◆ **Source passage**:

The ALS Association Advances Therapeutic Development with $10 Million Contribution to ALS ACT Initiative
In a news release today, The ALS Association announced its financial commitment of $10 million to ALS Accelerated Therapeutics (ALS ACT), a new collaborative project that will accelerate development of new treatments for amyotrophic lateral sclerosis. The ALS Association’s funds are being matched by an additional $10 million from The ALS Finding a Cure Foundation.
The ALS Finding a Cure Foundation is led By Peter N. Foss, Lee Rizzuto and Denis Rizzuto. The foundation was created in April of 2014 and is a tribute to Christie Rizzuto, who was diagnosed with ALS five years ago at age 41. Christie is the wife of Denis Rizzuto. This foundation is a part of the Leandro P. Rizzuto Foundation, a private foundation created and funded by Mr. Rizzuto, owner of Conair and Cuisinart.
The project is made possible by the unprecedented outpouring of support from the Ice Bucket Challenge. ALS ACT is one of four major new initiatives by The Association as a direct result of that support.
ALS ACT is a novel academic-foundation-industry partnership to accelerate treatments for people living with ALS. In partnership with the recently formed The ALS Finding a Cure Team, composed of researchers from General Electric (GE) Healthcare and four academic Northeast ALS Consortium (NEALS) sites, ALS ACT will enact a multi-pronged approach to expediting clinical trials in ALS. Merit Cudkowicz, Co-Chair of NEALS and Chief of Neurology and the ALS Program at Massachusetts General Hospital (MGH), notes that these efforts will accelerate diagnosis, speed development of new treatments for people with ALS, and break down road blocks to finding cures for people with ALS”. Efforts will include the following:
- Development of neuroimaging tools as potential biomarkers for ALS progression, a key unmet need in trials. This initiative will leverage key contributions from GE in imaging technology and researcher expertise in developing new approaches to tracking neurodegeneration in the brain.
- Acceleration of the development of new therapeutic approaches for ALS. Initial strategies will focus on decreasing the production of misfolded proteins within motor neurons and reversing neuroinflammation within the central nervous system, two major contributors to the disease process.
- Overcoming key roadblocks in the search for therapies through a challenge grant program.
- Support for new phase IIA pilot clinical trials using biomarkers and the NEALS consortium infrastructure. Biomarkers have the potential to speed clinical trials, and depending on the marker, may provide unambiguous evidence for a treatment’s ability to slow disease progression or confirm that the therapy reached its intended target in the nervous system.
To accelerate research, data and resources from ALS ACT-supported studies will be openly shared with other ALS researchers.

◆ **Exercise requirements**: Can you sum up the ALS ACT announcement above in two sentences?

◆ **Provided records**:

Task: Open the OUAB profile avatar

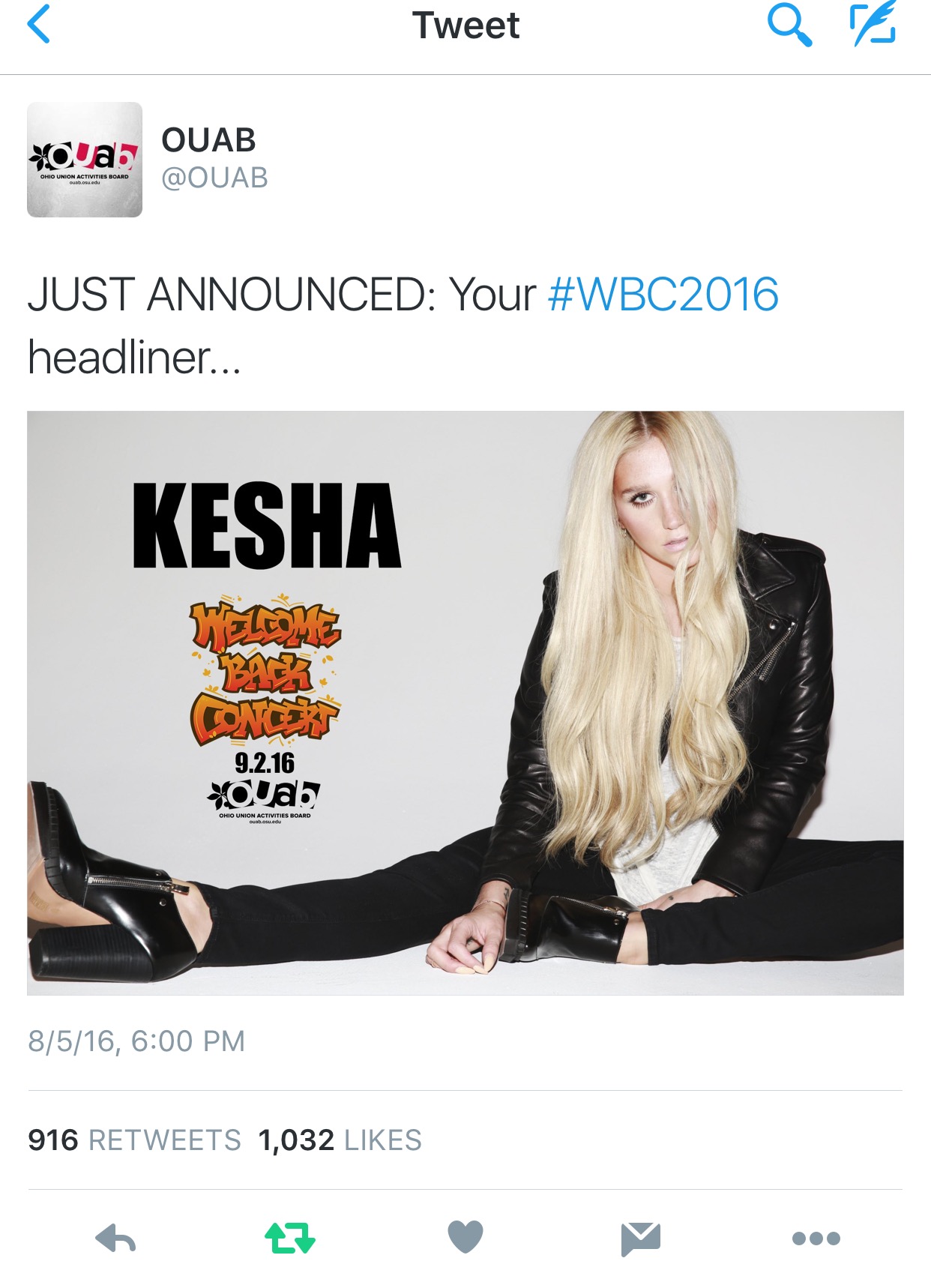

* * *

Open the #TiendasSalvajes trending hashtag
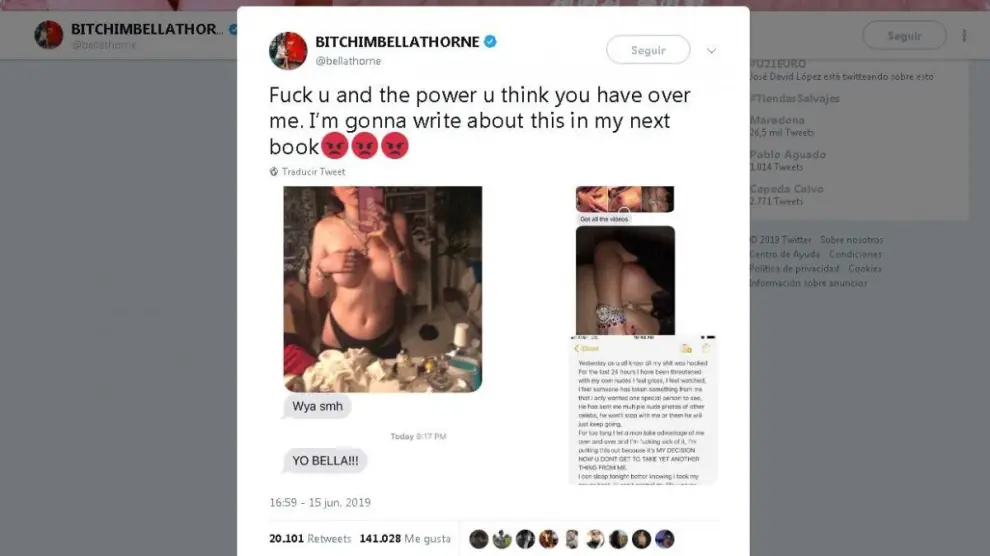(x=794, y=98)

◆ **Task output**: The ALS Association committed $10 million to ALS Accelerated Therapeutics (ALS ACT), a new collaborative project to speed development of treatments for amyotrophic lateral sclerosis, and The ALS Finding a Cure Foundation is matching that amount with another $10 million. Made possible by support from the Ice Bucket Challenge, ALS ACT will partner with The ALS Finding a Cure Team to expedite clinical trials through neuroimaging biomarker tools, new therapeutic approaches, a challenge grant program and phase IIA pilot trials, and will openly share its data and resources with other ALS researchers.